Eski HDP Eş Genel Başkanı Yüksekdağ,  Altılı Masa, toplatılan şiir kitabı ve Aysel Tuğluk’un sağlık durumuna ilişkin Artı Gerçek’ten Seda Taşkın’ın sorularını yanıtladı:

Gündeme dair konulara geçmeden önce kitabınızın toplatılma kararını sormak istiyorum. Böyle bir kararı bekliyor muydunuz? Yasaklamaya ilişkin neler söylemek istersiniz?

Beklemiyordum. Zira kitap çıkalı 2 yıl olmuş, kimin kafasına hangi saksı düşmüşte yasaklayalım demiş konusu hala karışık. Gerçi artık siyasi iktidar ve yargısının takvimi, saati, kuralı, kriteri, öngörülebilir hiçbir yanı kalmadı. Ama siyasal faaliyetimizin ürünlerine duydukları nefretin ötesine geçip, edebi çalışmalarımızın ürünlerine de aynı nefretle yaklaşmaları manidar. Aynı zamanda seviyesizlik ve acziyet. Siyasi kimliğim, sözlerim nedeniyle 38 yıl ağırlaştırılmış müebbetle yargılanıyorum, 6 yıldır tutukluyum, ‘rezaletin bu kadarı’ dememiştim! Kimliğimize, siyasi faaliyetimize, düşüncemize olduğu kadar, tek bir şiir dizemize bile düşmanlığı yediriyorlar kendilerine.

“Yakanlar gitti, kitaplar küllerinden doğdu”

Kitap yasaklama ve imha kararları darbe, aleni faşizm uygulamaları. Bu memlekette çok kitap yasaklandı, yakıldı. Yakanlar gitti, kitaplar küllerinden yeniden doğdu. Hala dinmez bir ihtirasla toplatmalı, imhalı yasak kararlı döşetenler kendi gidişlerinin de yolunu döşüyor.
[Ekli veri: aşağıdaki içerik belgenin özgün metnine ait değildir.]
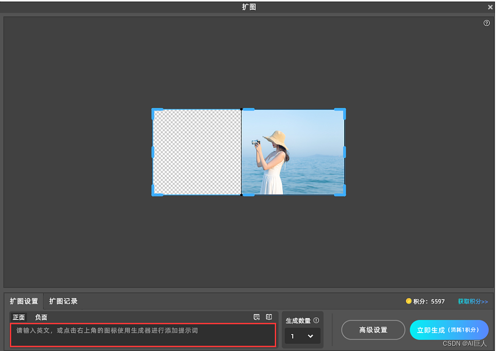
Task: Click the English prompt input field
Action: 143,335
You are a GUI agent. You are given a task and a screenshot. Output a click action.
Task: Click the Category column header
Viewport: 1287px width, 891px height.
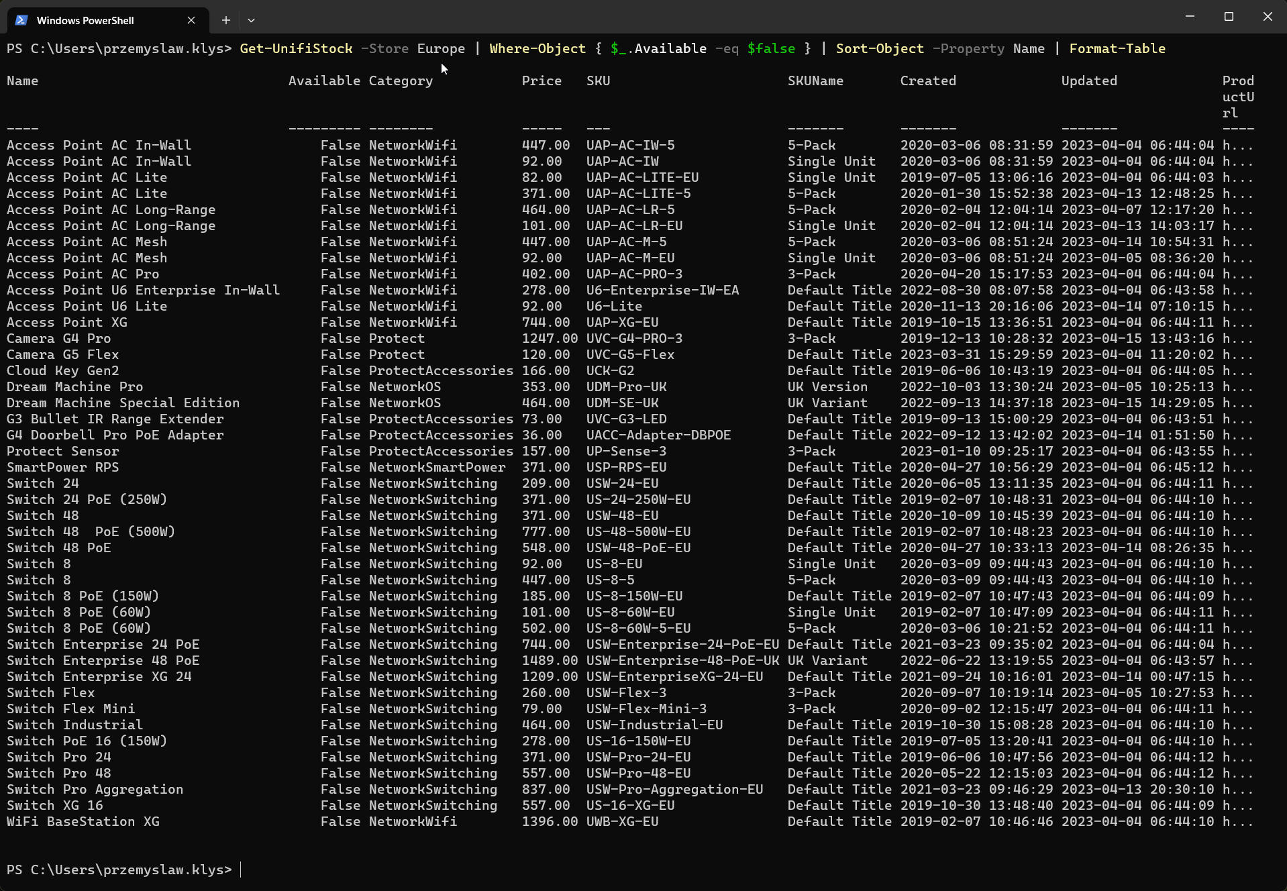pos(401,81)
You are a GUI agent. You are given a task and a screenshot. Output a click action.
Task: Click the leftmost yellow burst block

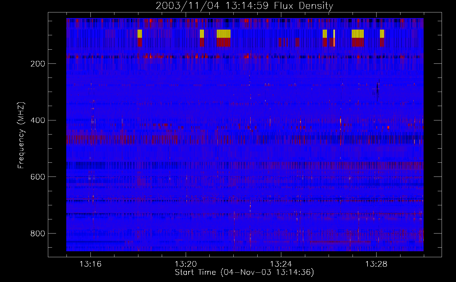pyautogui.click(x=140, y=34)
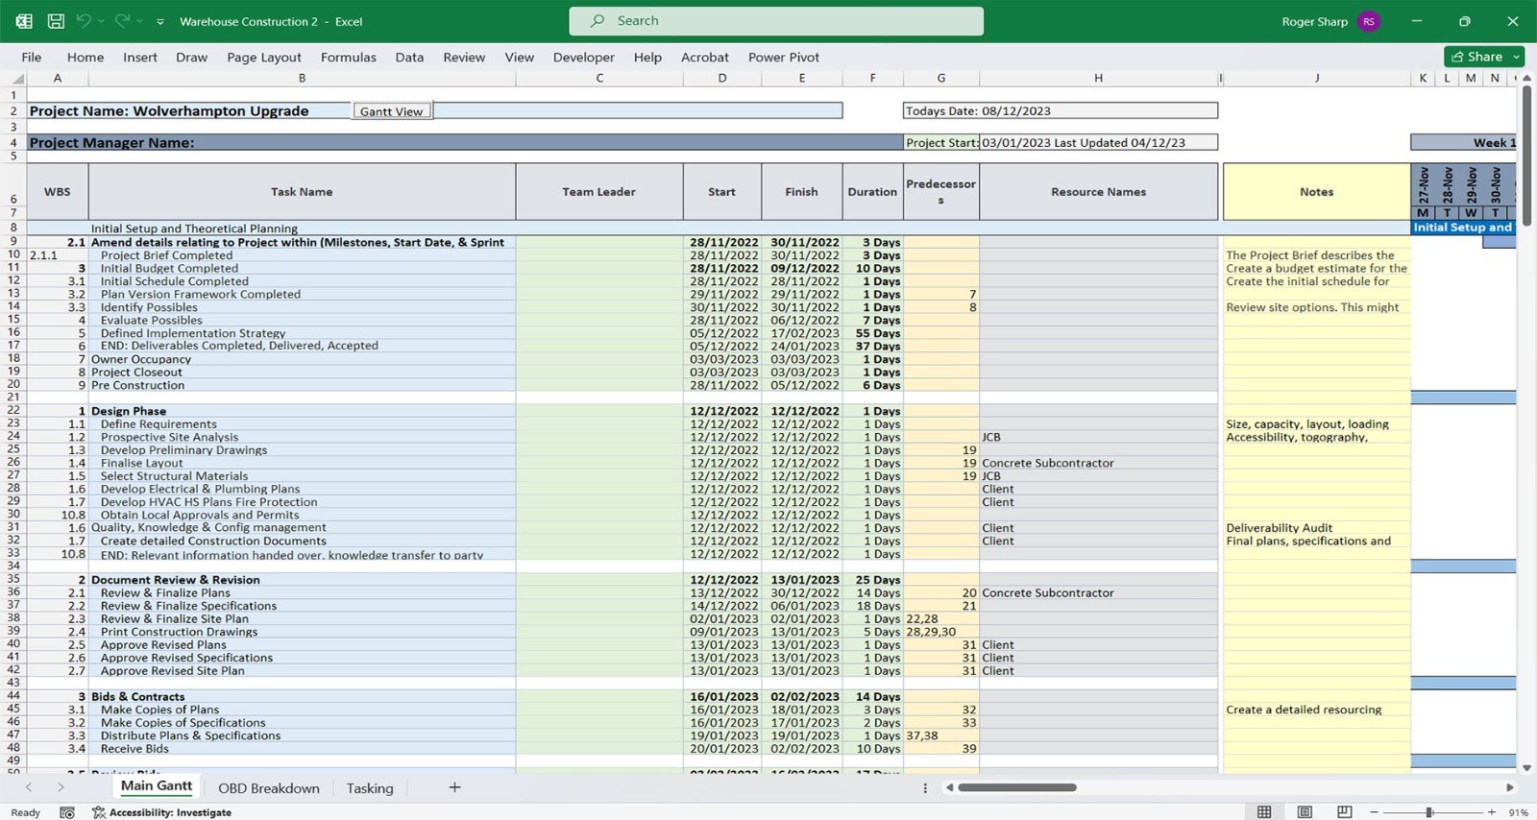Screen dimensions: 1537x820
Task: Click the Search box in title bar
Action: click(x=776, y=21)
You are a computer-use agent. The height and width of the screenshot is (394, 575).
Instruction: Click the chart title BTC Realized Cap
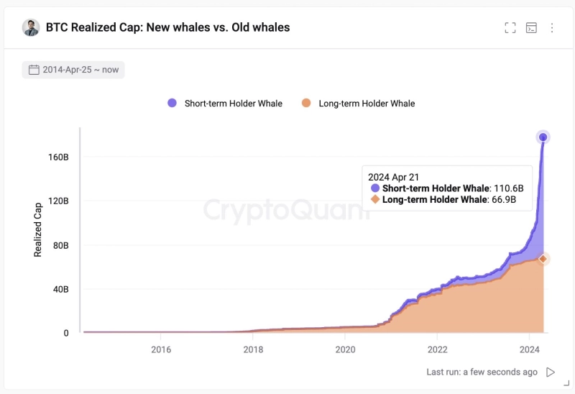[167, 27]
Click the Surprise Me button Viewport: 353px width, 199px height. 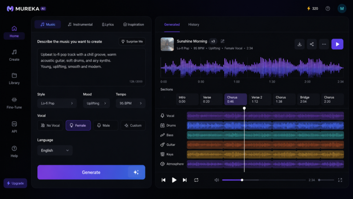(x=132, y=41)
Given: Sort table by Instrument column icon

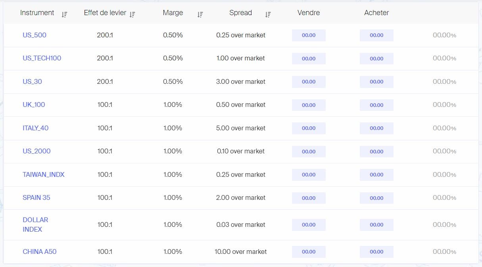Looking at the screenshot, I should click(64, 15).
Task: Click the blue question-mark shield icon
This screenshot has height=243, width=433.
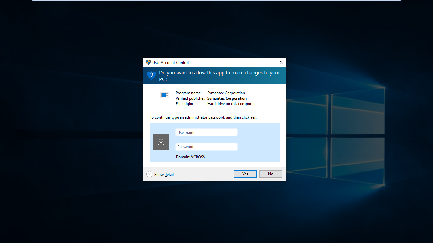Action: pos(152,76)
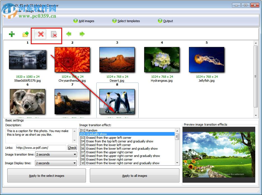Image resolution: width=262 pixels, height=195 pixels.
Task: Click the green step 2 badge icon
Action: click(114, 20)
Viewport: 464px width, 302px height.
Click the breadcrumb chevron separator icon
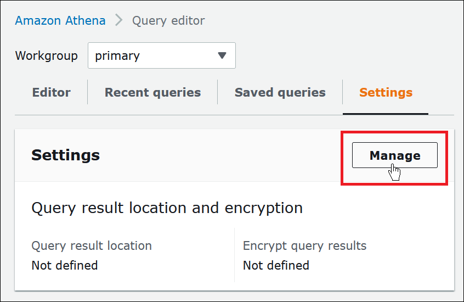coord(119,21)
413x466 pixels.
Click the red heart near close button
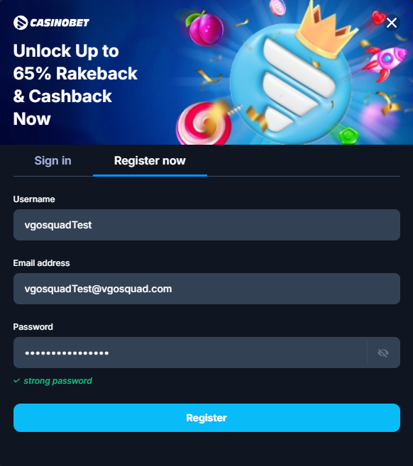(378, 18)
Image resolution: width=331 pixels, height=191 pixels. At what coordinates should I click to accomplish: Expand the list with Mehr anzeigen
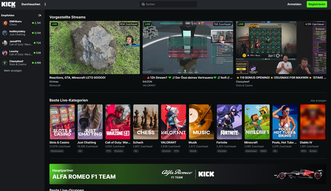(x=13, y=70)
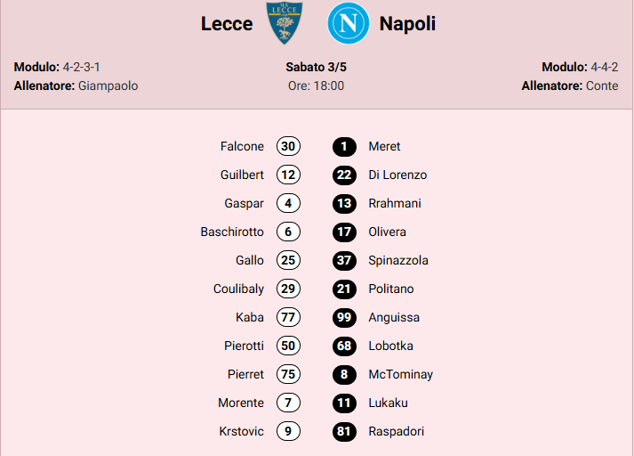Image resolution: width=634 pixels, height=456 pixels.
Task: Click Lecce's 4-2-3-1 formation text
Action: click(x=87, y=67)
Gerisi sanatla, edebiyatla, özgür düşünsel üretimle ilgilenenler için inat ve ilham kaynağı olabilir ancak.

“6’lı Masa’nın kuruluşu özel bir siyasi liderlik başarısı değil”

Normal zamanda yapılsa bile kritik seçimlere bir yıldan az bir süre kaldı. Altı farklı siyasi partinin bir araya geldiği Millet İttifakı’nda kimi zaman kendi içinde tartışmalar yaşıyor. Millet İttifakı’nın yürüttüğü siyaseti nasıl değerlendiriyorsunuz? Sizce bütünlüklü bir siyaset yürütüyorlar mı? Yürüttükleri bu siyasetle Cumhur İttifakı’na karşı kazanma ihtimali sizce nedir?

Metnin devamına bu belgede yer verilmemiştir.